The European Union’s (EU) executive proposed toughening the bloc’s targets for fighting climate change in a move to cut industrial pollution and spur a green economic recovery.
The 27-nation EU should tighten its emissions-cutting goal to at least 55% by 2030, European Commission President Ursula von der Leyen said on Wednesday. The current objective, agreed just six years ago, is a cut of 40% from 1990 levels.
“I recognise that this increase from 40% to 55% is too much for some, and not enough for others,” von der Leyen told the European Parliament in Brussels during
her first state-of-the-union speech. “But our impact assessment clearly shows that our economy and industry can manage this.”
Von der Leyen has spent 10 months in crisis-management mode as a result of the coronavirus pandemic while pressing ahead with plans for a green overhaul of the European economy, a digital-investment drive and more global free trade.
In addition to the pandemic, von der Leyen’s commission has faced jolts as a result of Turkey’s muscle-flexing over energy exploration in the eastern Mediterranean, the poisoning in Russia of an opposition leader, Chinese curbs on autonomy in Hong Kong and a U.K. pledge to rewrite part of the hard-fought Brexit accord.
The pandemic has handed the 61-year-old von der Leyen a chance to accelerate her plans to make her European Green Deal the engine of economic recovery as governments mobilize unprecedented amounts of public money for the rebuilding effort.
More than a third of the bloc’s 750-billion-euro ($890 billion) economic-rescue package is to be spent on Green Deal-related actions, von der Leyen said. And when the commission taps financial markets to finance the plan, it wants to raise 225 billion euros through green bonds.
Under the new climate target for 2030, European automakers would need to adopt tougher pollution standards with new rules that could see combustion engines phased out completely. Energy will grow increasingly cleaner, with an additional 350 billion euros per year required for investment in production and infrastructure, according to a draft document seen by Bloomberg News.

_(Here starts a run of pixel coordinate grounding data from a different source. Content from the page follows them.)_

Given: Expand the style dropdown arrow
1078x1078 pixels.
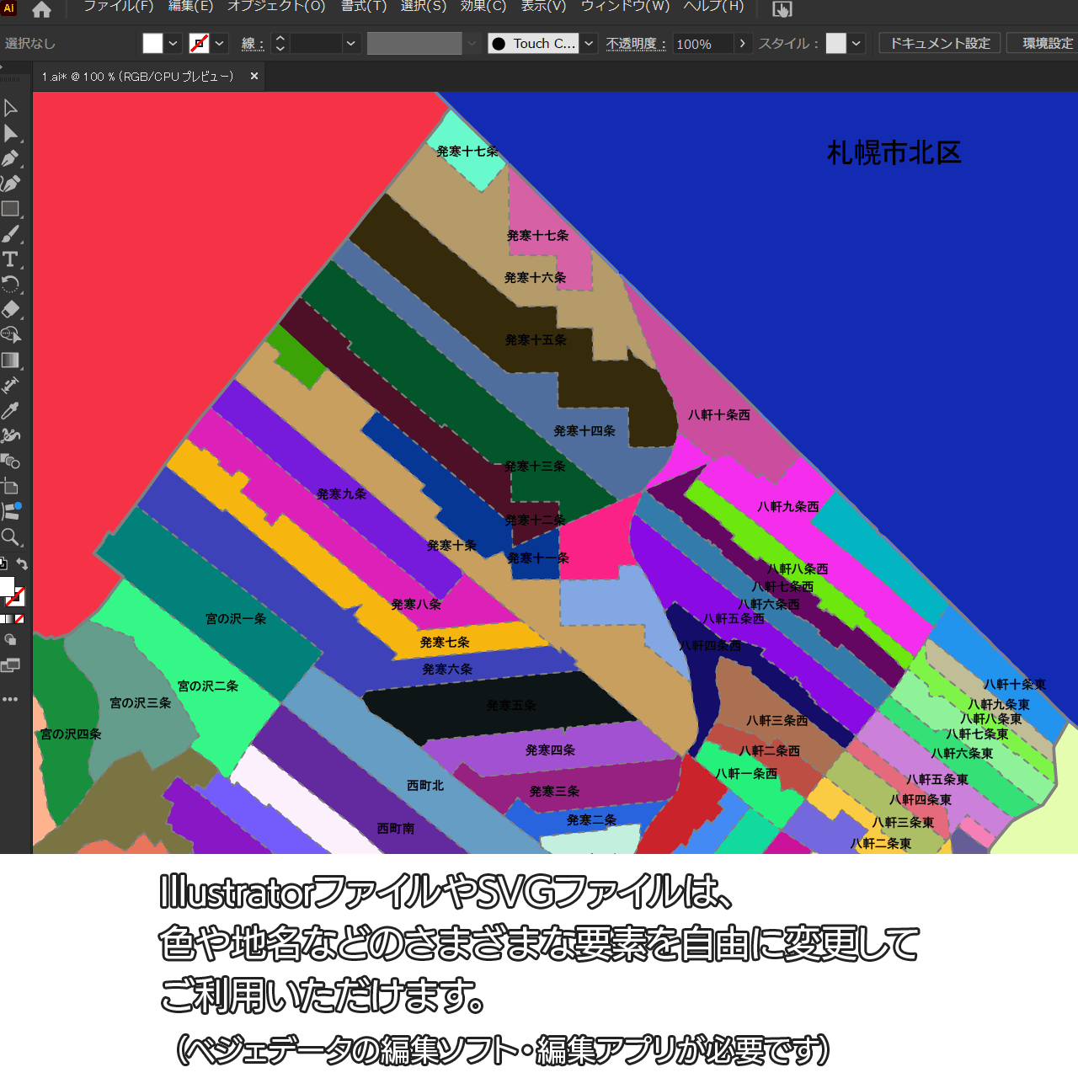Looking at the screenshot, I should (x=857, y=43).
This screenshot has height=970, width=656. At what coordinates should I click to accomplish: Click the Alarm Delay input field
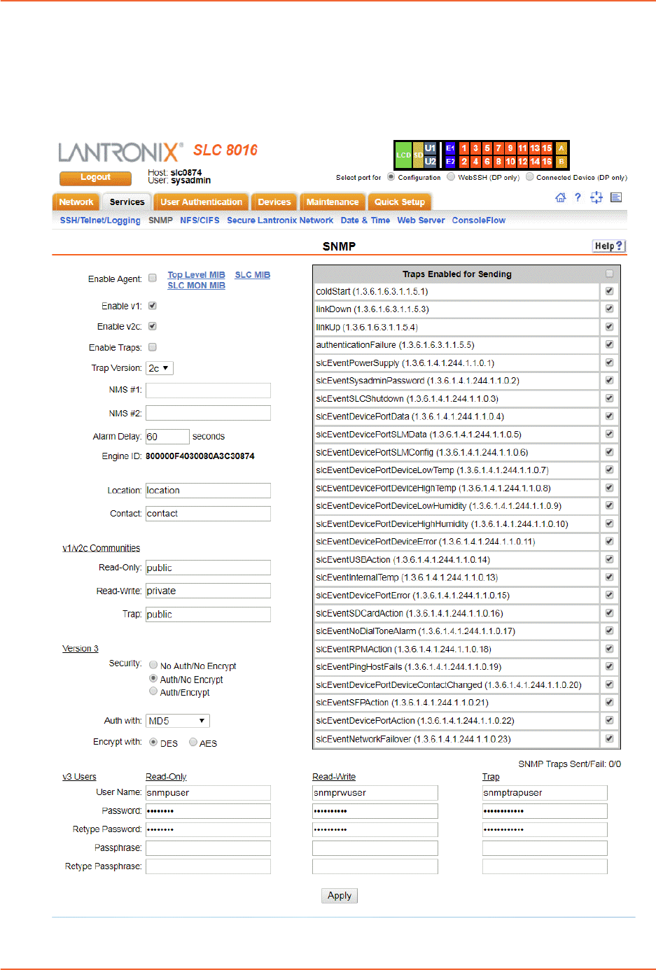(167, 437)
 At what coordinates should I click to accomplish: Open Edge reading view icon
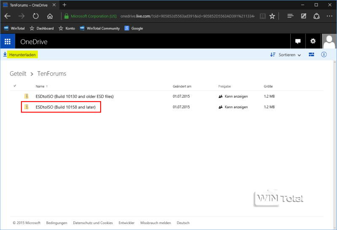262,16
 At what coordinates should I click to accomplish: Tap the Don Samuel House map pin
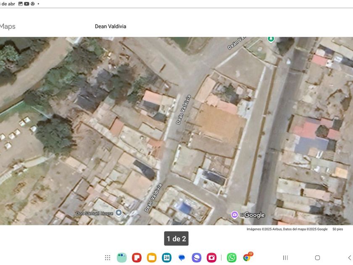(119, 213)
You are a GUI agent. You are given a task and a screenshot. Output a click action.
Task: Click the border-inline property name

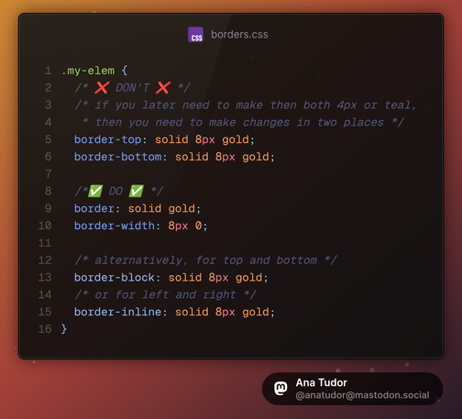pos(118,313)

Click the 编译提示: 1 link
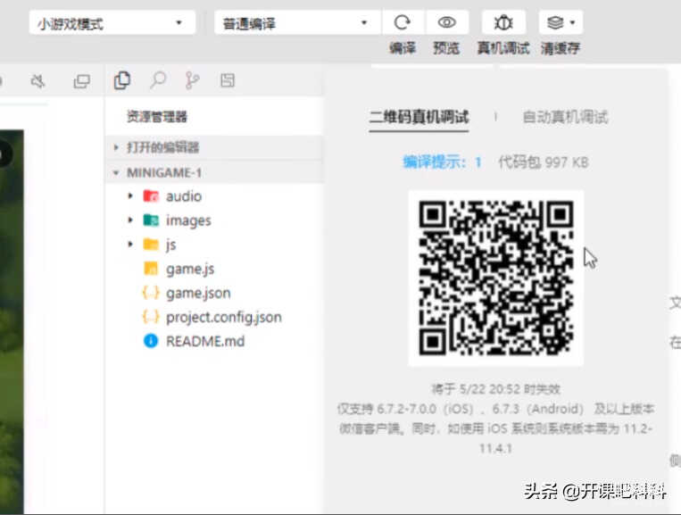[x=442, y=162]
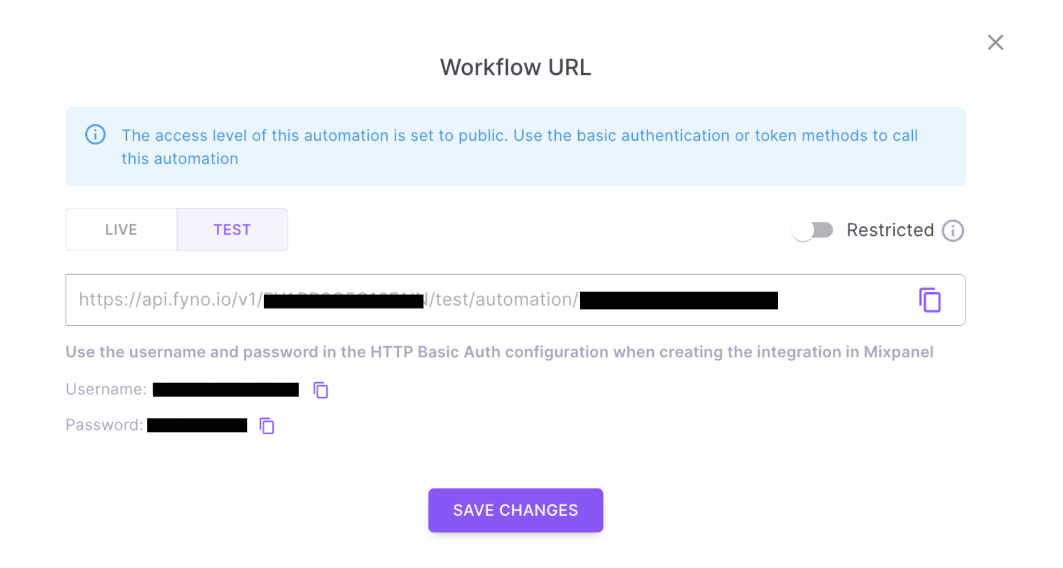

“The EU has taken a good step in the right direction,” said Simone Tagliapietra, researcher at the Brussels-based Bruegel think-tank. “A 55% target will send a clear signal to market players on the solidity of the EU climate trajectory. This is key to shape expectations and influence companies’ investment decisions and consumers’ choices.”
A more ambitious climate target for 2030 is likely to garner broad support from member states and the European Parliament, whose approval is needed for the measure to become binding. Yet negotiations over the final shape of a deal are set to be fraught amid national differences in wealth, energy sources and industrial strength.
The new goal will require buildings to become more energy-efficient and companies will face more strict pollution caps in the EU’s carbon market, the world’s biggest.
The proposal is an addition to a key climate law that will be the legal foundation of the European Green Deal, a sweeping strategy for Europe to zero-out greenhouse gases by 2050.